▶ **Consignes de travail**:
A - Relevez toutes les valeurs que, selon le passage, l'école doit promouvoir chez les jeunes générations.
B - Recopiez le passage de « Ainsi piégés, les » à « aux traducteurs s’impose. ».

▶ **Sélection**:
▼▼▼

Ainsi piégés, les Mauritaniens en arrivent à un degré de cacophonie et d’incompréhension tel que la communication ressortit, désormais, du parcours laborieux entre responsables et décideurs jusque dans les plus hautes sphères du pouvoir. Au Parlement, comme lors des séances du conseil des ministres, ou pendant les plaidoiries des avocats dans les prétoires le recours aux traducteurs s’impose.

Pour que les Mauritaniens se reparlent, se rencontrent et se comprennent, l’école, seule, facilitera la promotion des valeurs de fraternité, de solidarité et de civisme chez les jeunes générations. L’objectif suppose une nouvelle approche de l’enseignement général qui favorise une éducation solide, indispensable au fondement de la République, à l’abri de la surenchère politicienne et de la compétition des particularismes.

L’expérience de pays arabes proches, ayant aussi tiré des leçons de leur politique d’arabisation, qui sont revenus à des systèmes plus équilibrés de bilinguisme, devrait inspirer les dirigeants politiques mauritaniens en vue de la réhabilitation de notre système éducatif. Cette réhabilitation équivaudrait, en outre, à faire revivre la bonne habitude d’antan, de réunir les fils de Mauritanie sous le même toit, dans un espace unique où ils apprendraient à se connaître et éprouver le sentiment d’animer un récit commun. Il va sans dire que l’apprentissage de ce minimum ne doit, en aucune manière, se réaliser au détriment des langues nationales et des cultures spécifiques. Au contraire, le projet de restauration éducative devrait comporter des cours d’histoire nationale pour rappeler aux « décideurs de demain » tout ce passé de cohabitation, d’alliances, de relations interraciales et sociales, bref cet écheveau de liens qui rapprochaient. L’inflexion novatrice de l’école dissiperait bien des malentendus et diluerait des équivoques qui suscitent le ressentiment.

▲▲▲

▶ **Entrées brutes**:
▼▼▼

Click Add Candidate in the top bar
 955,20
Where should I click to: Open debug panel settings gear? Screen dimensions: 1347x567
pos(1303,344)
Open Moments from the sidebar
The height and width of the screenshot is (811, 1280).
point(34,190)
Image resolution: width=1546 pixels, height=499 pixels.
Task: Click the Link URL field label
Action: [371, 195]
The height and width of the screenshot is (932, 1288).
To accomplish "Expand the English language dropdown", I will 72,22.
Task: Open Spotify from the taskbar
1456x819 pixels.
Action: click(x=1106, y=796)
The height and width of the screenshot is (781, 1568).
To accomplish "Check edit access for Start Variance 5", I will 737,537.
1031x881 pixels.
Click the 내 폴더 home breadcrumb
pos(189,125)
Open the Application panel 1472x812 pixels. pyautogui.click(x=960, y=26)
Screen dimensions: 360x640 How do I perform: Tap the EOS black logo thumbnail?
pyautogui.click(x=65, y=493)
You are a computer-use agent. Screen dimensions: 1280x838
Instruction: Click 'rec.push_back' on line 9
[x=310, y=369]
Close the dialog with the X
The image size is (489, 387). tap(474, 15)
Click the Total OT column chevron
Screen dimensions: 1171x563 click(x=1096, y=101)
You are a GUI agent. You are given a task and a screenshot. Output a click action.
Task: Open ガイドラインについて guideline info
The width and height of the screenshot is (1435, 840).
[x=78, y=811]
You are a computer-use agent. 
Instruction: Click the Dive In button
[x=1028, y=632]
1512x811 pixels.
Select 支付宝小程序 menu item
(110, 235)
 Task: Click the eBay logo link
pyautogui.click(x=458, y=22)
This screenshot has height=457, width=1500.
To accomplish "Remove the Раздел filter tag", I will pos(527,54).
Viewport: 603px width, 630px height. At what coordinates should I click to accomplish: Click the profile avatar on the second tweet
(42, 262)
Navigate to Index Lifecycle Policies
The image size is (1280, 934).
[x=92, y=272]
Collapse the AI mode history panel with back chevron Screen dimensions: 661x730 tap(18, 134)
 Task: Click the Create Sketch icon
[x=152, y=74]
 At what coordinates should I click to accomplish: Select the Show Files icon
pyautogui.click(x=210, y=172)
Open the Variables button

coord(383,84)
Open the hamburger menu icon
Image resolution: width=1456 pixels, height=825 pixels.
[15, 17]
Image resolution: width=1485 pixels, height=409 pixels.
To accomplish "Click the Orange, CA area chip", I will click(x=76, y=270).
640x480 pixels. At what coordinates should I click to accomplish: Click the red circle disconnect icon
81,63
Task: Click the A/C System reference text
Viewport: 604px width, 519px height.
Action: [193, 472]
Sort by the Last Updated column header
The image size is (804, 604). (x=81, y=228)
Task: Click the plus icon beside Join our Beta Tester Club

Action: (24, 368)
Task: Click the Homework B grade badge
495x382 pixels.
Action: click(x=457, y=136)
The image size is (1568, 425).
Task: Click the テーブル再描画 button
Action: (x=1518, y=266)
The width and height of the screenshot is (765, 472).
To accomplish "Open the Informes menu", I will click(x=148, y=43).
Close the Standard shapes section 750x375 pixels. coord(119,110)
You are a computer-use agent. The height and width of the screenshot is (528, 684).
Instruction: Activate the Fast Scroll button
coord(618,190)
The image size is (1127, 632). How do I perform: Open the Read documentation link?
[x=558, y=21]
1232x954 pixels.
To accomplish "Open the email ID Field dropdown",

▲▲▲

▶ **Résultats attendus**:
A - La fraternité, la solidarité, le civisme.

B -
Ainsi piégés, les Mauritaniens en arrivent à un degré de cacophonie et d’incompréhension tel que la communication ressortit, désormais, du parcours laborieux entre responsables et décideurs jusque dans les plus hautes sphères du pouvoir. Au Parlement, comme lors des séances du conseil des ministres, ou pendant les plaidoiries des avocats dans les prétoires le recours aux traducteurs s’impose.